* [Action item]: Please repeat exactly, and only, the lines from the one containing "You are a GUI" through the end of the records below, with no pictures.

BEGIN

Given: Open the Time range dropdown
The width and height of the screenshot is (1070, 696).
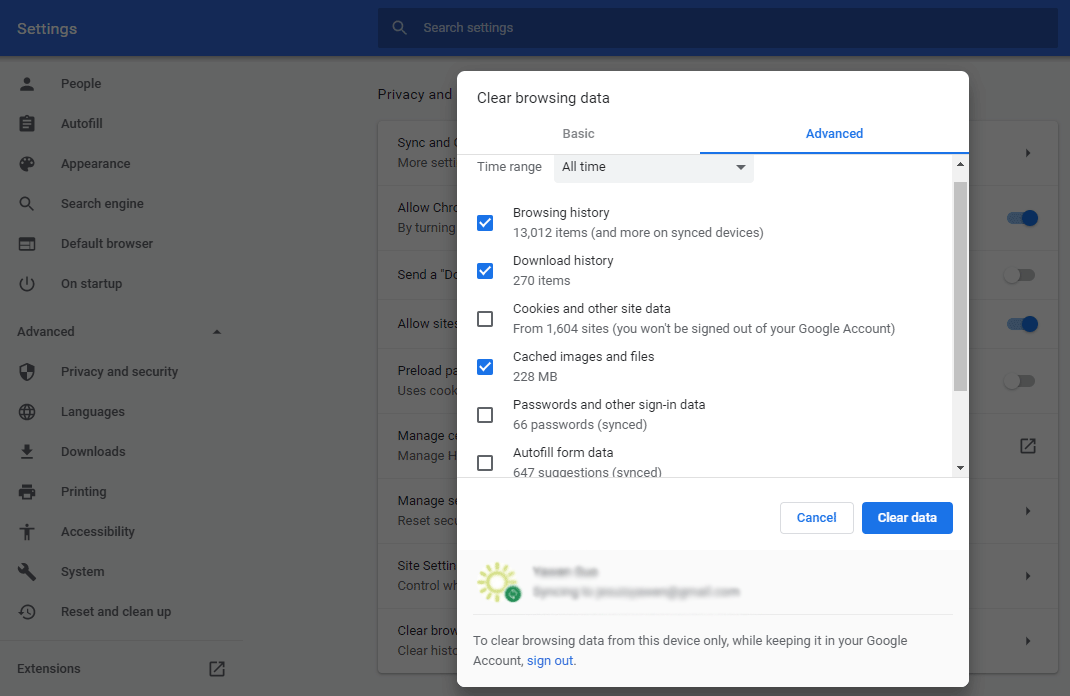Looking at the screenshot, I should (x=653, y=168).
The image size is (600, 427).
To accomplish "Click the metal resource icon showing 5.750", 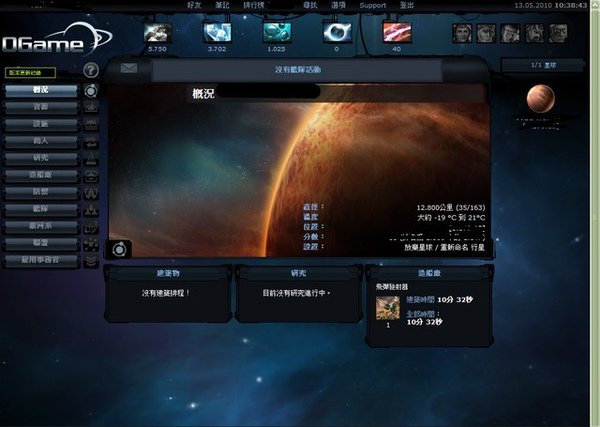I will click(x=157, y=33).
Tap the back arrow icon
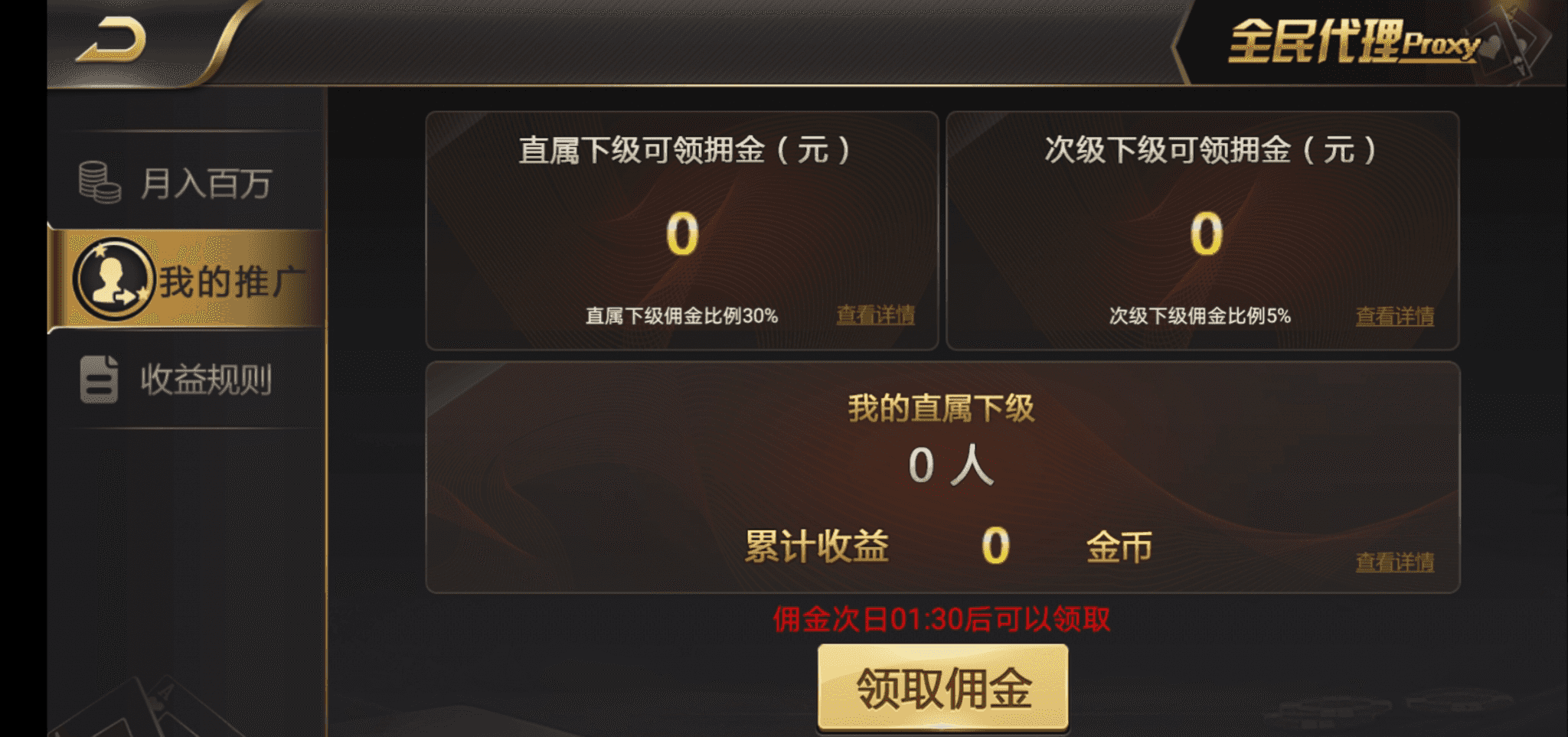This screenshot has height=737, width=1568. [112, 41]
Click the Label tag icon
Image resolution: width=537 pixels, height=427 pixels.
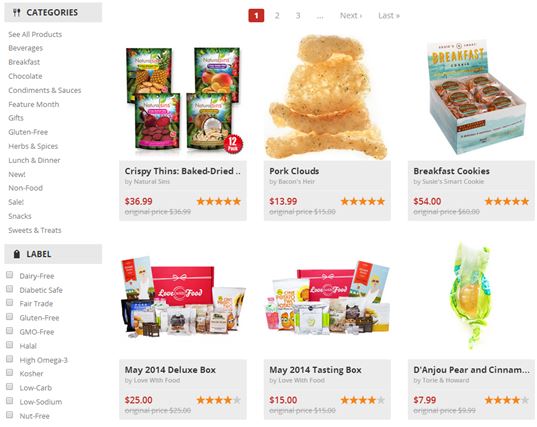17,254

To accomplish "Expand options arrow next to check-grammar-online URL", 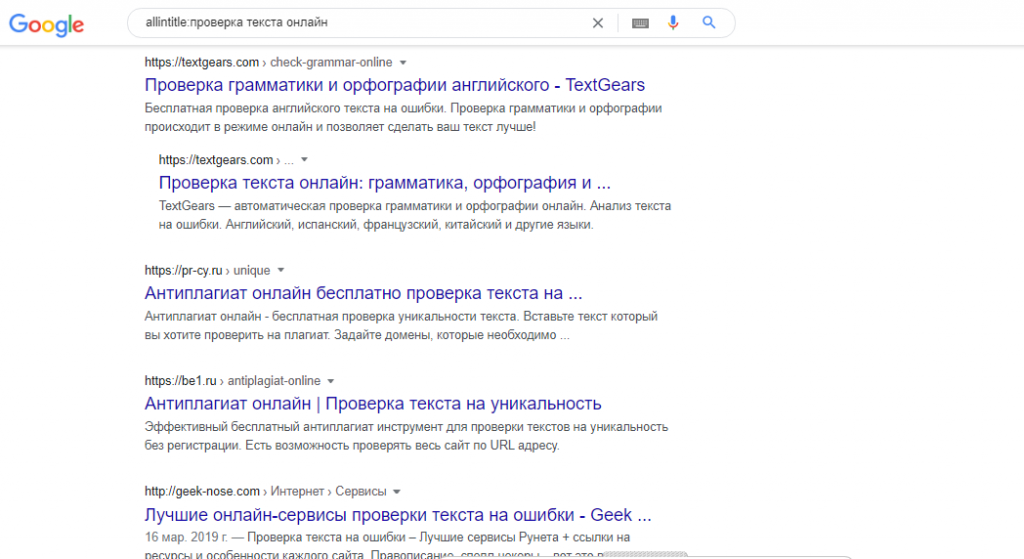I will (x=403, y=63).
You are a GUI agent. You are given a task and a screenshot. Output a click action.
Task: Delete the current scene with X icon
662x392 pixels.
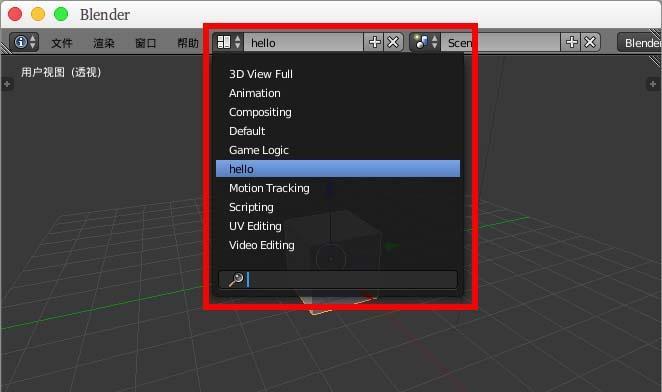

END

* [Response]:
You are a GUI agent. You are given a task and a screenshot. Output a click action.
Task: Delete the current scene with X icon
662x392 pixels.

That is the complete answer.